Objective = Switch "search field" to "search box" in the stretch from the line containing "Click the メディアを検索" through the line containing "will [x=30, y=26].", and write out only those lines with nothing else changed.

Excerpted records =
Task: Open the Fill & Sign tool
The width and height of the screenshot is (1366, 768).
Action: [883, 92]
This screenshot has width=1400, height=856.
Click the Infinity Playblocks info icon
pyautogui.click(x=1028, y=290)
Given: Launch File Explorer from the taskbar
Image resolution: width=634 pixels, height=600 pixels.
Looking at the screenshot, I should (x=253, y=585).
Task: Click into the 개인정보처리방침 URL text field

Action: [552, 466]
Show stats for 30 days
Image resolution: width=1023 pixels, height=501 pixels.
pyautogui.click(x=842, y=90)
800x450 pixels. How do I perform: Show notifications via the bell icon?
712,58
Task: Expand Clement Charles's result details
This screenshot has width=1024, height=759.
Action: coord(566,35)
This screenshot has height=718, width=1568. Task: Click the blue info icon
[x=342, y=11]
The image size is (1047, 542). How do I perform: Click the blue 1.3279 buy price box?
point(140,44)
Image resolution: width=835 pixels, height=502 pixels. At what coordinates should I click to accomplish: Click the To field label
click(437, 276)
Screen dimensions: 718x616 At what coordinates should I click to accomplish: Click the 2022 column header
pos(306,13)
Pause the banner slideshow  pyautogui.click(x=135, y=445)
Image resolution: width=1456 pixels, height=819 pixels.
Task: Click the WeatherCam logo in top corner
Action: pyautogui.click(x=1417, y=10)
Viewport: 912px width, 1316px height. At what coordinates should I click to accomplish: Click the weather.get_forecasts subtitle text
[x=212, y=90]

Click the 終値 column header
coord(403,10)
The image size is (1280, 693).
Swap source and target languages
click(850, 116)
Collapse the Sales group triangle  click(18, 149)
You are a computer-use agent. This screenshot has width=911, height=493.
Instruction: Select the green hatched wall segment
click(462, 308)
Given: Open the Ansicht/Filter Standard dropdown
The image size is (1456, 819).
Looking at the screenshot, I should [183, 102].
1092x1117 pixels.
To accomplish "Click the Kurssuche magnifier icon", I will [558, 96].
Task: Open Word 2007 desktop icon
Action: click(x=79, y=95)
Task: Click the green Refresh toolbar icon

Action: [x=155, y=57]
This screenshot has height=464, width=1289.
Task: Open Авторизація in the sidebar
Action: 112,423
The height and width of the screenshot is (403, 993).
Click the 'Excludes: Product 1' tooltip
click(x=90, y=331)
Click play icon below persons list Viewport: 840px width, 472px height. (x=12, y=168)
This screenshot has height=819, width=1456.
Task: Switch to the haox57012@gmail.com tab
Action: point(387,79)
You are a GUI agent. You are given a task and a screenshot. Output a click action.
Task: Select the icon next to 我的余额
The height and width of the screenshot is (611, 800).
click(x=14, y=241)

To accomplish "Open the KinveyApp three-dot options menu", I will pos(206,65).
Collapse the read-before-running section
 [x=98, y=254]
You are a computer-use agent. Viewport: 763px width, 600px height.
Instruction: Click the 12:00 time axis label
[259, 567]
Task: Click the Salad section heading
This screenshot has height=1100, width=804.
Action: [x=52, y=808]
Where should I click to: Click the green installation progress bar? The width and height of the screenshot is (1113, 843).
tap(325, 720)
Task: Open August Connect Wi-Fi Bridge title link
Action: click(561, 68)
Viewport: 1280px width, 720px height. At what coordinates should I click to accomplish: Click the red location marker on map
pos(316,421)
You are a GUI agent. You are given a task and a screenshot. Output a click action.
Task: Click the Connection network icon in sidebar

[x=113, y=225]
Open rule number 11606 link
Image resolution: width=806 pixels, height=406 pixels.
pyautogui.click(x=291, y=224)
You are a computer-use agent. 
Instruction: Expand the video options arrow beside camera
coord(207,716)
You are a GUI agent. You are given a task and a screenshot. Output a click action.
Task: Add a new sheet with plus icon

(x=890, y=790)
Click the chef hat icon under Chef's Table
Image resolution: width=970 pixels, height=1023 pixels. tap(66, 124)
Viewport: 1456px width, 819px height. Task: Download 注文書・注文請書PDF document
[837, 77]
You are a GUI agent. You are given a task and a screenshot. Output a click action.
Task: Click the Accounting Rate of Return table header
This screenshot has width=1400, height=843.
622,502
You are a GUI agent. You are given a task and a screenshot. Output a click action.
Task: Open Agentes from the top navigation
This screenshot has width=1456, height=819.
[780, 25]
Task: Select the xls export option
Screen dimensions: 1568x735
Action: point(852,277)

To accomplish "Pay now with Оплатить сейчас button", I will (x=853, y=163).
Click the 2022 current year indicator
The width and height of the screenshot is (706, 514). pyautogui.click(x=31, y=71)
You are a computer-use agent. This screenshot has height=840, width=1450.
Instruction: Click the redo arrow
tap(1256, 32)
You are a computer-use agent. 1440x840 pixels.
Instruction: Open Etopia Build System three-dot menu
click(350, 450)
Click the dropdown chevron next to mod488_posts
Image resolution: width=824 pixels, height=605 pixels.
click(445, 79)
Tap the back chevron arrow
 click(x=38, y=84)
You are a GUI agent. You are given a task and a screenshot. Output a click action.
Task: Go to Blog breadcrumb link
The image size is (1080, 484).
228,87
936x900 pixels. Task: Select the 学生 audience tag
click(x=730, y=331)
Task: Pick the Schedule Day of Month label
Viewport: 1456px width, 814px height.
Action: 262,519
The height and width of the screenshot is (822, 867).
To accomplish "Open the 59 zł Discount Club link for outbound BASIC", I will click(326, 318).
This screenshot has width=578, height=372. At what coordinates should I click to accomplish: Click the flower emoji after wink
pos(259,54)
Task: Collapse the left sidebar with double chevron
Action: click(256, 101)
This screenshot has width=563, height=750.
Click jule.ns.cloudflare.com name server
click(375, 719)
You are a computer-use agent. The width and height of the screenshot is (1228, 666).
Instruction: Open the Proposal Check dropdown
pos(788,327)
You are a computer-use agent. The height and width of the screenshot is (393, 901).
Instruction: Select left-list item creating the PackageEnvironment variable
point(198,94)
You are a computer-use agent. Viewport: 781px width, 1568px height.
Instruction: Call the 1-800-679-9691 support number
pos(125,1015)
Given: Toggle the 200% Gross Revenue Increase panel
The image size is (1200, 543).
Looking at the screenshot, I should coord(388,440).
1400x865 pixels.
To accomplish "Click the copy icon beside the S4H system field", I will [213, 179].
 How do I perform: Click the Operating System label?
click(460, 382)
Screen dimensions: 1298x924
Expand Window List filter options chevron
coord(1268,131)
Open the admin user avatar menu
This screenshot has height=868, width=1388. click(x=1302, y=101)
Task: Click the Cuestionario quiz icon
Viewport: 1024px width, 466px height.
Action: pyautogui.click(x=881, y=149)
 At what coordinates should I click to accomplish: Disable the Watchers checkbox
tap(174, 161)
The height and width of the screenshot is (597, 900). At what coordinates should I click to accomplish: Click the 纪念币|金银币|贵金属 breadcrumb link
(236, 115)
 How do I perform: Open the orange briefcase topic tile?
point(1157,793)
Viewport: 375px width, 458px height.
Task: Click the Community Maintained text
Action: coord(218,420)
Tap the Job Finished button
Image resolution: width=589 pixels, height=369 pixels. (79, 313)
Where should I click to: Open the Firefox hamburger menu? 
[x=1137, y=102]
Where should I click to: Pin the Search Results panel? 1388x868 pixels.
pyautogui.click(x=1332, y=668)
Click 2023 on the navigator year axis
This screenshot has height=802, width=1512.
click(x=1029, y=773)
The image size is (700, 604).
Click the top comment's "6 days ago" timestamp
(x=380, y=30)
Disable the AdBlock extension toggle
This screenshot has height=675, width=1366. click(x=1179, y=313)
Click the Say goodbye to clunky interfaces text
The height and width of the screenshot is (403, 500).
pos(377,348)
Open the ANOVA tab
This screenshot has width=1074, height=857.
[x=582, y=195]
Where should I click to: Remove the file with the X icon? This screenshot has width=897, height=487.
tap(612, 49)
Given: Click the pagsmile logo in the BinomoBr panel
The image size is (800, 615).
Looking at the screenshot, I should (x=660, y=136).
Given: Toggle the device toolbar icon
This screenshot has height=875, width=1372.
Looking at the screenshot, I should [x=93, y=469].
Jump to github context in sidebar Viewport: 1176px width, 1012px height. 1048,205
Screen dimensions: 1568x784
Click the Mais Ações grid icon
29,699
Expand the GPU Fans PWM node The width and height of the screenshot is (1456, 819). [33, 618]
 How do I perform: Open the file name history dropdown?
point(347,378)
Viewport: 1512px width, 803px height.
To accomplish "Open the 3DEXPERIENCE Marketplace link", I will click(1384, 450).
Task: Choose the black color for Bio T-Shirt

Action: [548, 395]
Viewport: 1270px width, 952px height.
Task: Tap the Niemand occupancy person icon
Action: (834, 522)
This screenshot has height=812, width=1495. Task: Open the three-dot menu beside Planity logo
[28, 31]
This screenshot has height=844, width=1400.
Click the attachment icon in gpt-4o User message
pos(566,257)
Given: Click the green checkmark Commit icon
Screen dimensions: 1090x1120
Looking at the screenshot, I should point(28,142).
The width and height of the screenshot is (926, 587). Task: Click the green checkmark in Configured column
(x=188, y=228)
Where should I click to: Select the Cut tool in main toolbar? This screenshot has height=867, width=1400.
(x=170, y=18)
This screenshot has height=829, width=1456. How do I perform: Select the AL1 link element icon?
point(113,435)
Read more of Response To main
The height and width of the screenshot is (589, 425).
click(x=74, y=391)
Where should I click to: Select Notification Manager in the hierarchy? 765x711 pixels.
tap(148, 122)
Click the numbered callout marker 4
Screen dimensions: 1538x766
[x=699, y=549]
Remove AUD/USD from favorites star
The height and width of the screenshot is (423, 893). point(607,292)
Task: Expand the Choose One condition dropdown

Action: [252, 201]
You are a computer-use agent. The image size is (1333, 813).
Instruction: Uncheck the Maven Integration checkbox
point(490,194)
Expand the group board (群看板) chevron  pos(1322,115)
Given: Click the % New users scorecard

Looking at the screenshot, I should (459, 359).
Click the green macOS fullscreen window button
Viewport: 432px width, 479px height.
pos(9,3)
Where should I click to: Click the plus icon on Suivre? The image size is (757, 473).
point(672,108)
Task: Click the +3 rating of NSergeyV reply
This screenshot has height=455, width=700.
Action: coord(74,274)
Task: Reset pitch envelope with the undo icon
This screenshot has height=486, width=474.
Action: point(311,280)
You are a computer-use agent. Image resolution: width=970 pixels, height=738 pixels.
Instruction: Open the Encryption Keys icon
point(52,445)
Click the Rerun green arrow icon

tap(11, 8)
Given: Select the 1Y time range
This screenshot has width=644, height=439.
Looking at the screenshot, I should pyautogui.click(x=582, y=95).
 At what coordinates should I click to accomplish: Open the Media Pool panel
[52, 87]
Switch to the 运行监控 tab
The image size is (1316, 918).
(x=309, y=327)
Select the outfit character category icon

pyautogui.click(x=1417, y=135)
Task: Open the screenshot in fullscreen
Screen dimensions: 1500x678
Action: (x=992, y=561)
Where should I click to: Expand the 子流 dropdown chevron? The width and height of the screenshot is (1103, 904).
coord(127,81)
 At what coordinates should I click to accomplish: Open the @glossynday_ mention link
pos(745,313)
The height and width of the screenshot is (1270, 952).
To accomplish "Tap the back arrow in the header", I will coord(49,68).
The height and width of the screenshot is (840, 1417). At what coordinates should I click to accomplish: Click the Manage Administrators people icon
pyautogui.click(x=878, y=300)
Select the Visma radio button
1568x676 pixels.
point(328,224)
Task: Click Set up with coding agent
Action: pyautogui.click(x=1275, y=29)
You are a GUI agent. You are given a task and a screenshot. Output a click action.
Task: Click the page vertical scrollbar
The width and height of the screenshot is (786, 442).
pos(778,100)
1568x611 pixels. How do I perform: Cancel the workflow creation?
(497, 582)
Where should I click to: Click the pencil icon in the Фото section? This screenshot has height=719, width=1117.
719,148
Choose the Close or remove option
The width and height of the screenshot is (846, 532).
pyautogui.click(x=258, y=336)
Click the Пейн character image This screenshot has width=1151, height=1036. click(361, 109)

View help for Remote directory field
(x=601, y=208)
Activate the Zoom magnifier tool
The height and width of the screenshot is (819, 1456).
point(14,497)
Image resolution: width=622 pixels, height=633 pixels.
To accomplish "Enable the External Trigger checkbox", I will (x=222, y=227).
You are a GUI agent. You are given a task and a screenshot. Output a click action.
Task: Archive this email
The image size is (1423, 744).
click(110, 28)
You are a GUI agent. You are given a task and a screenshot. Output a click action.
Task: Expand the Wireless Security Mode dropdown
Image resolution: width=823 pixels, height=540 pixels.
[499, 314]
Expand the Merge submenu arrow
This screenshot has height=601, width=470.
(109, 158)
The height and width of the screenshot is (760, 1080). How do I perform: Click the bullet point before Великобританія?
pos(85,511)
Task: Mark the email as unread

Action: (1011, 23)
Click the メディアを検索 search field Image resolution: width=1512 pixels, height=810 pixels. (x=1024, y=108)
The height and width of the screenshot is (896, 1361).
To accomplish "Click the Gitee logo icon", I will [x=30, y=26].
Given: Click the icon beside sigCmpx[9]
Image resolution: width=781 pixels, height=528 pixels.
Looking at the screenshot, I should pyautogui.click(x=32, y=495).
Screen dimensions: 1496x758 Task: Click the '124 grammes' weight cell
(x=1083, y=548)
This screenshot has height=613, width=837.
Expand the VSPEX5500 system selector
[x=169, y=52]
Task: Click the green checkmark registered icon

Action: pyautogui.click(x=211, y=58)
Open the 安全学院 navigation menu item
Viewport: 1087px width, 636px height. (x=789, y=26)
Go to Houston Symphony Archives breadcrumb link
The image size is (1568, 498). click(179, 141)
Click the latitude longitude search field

Correct answer =
Click the メディアを検索 search box Image resolution: width=1512 pixels, height=810 pixels. (x=1024, y=108)
The height and width of the screenshot is (896, 1361).
To accomplish "Click the Gitee logo icon", I will [x=30, y=26].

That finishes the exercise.